Your assignment →
Each line of the records containing "screenshot" is to be copied out and returned.

Given entries →

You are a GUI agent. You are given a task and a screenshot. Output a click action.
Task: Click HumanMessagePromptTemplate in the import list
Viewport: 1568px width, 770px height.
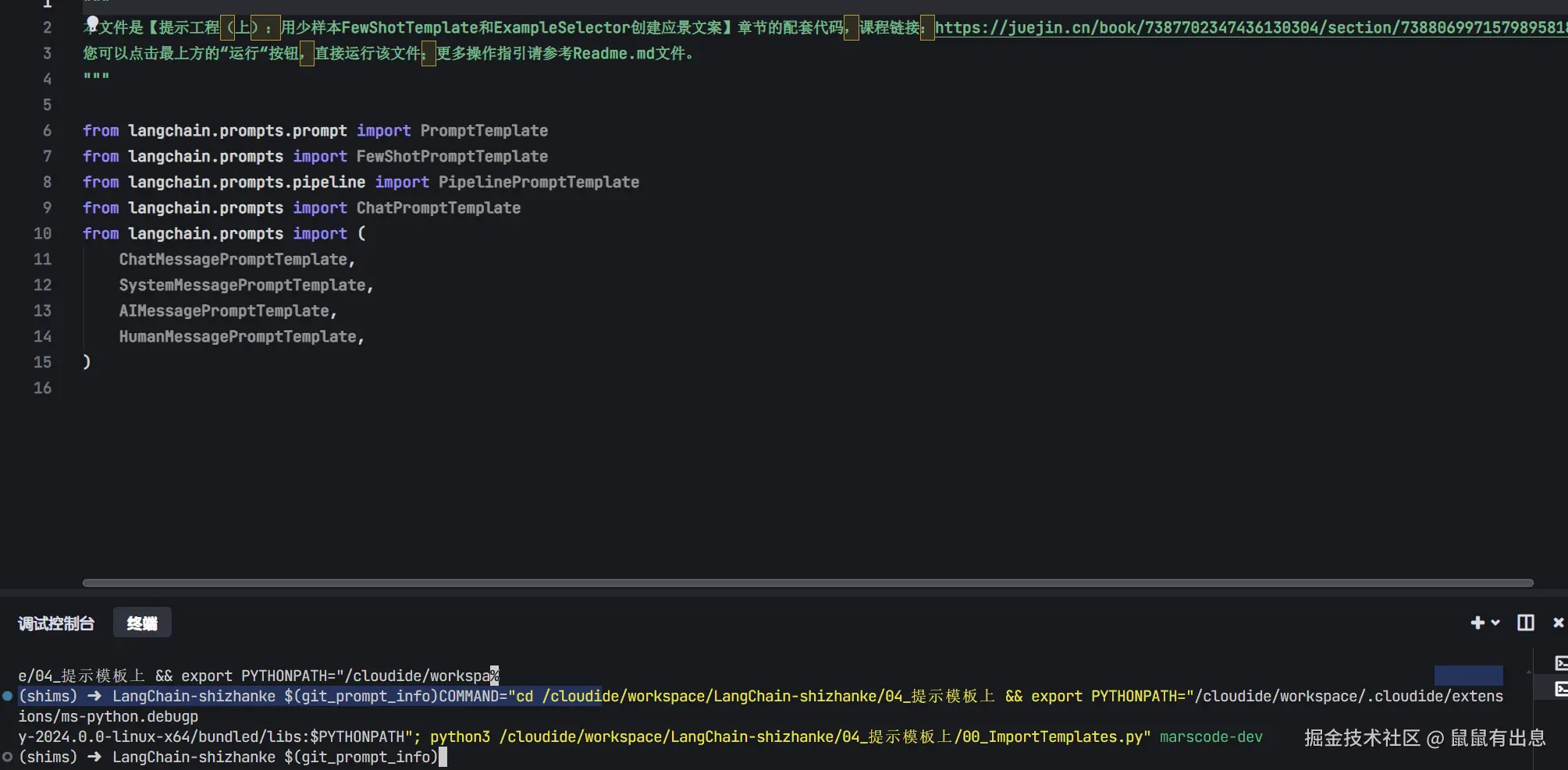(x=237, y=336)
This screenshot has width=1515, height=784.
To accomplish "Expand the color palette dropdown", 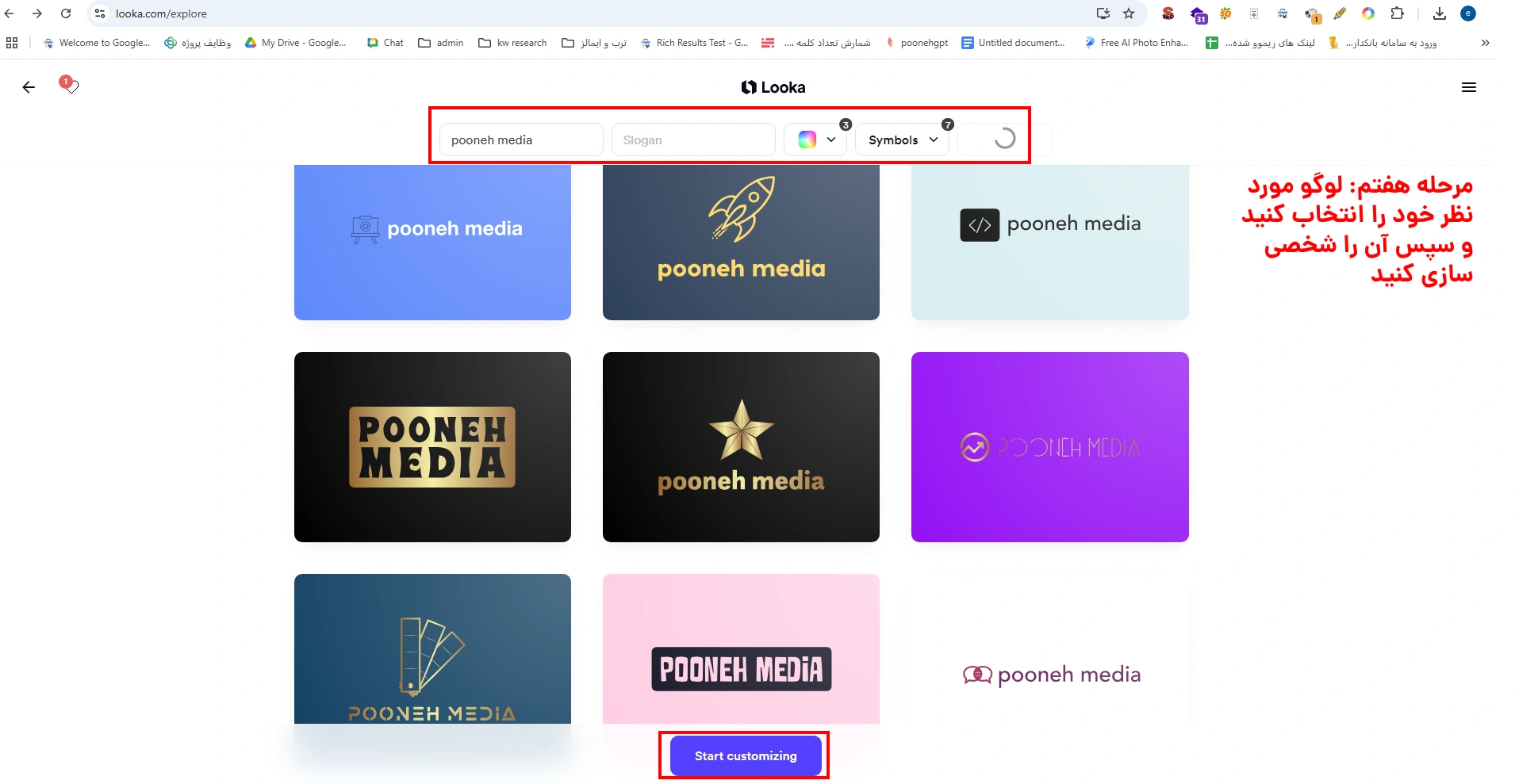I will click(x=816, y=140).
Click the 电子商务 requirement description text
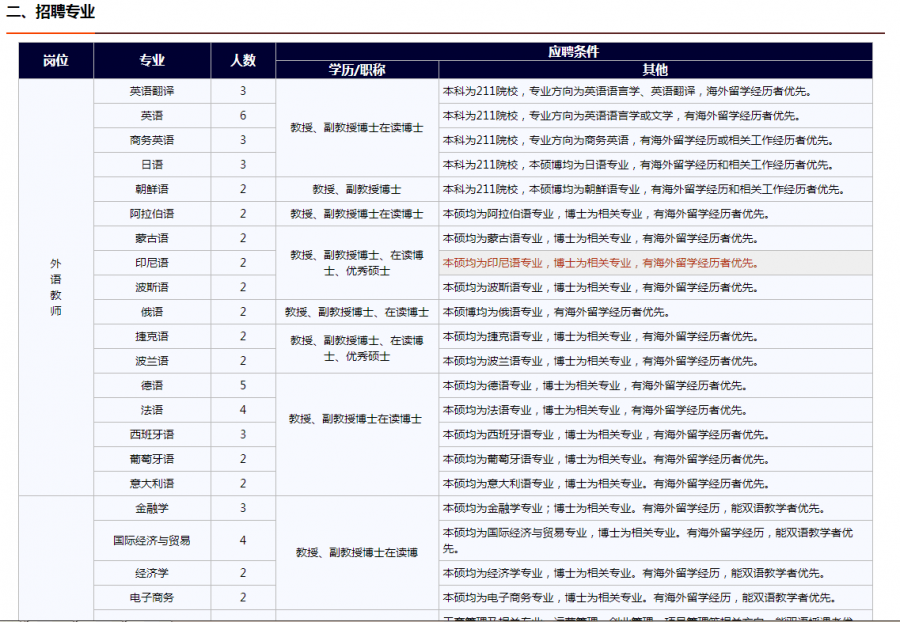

Response to the exercise →
You are a GUI agent. You are given a task and a screenshot. Output a click action.
This screenshot has width=1515, height=784.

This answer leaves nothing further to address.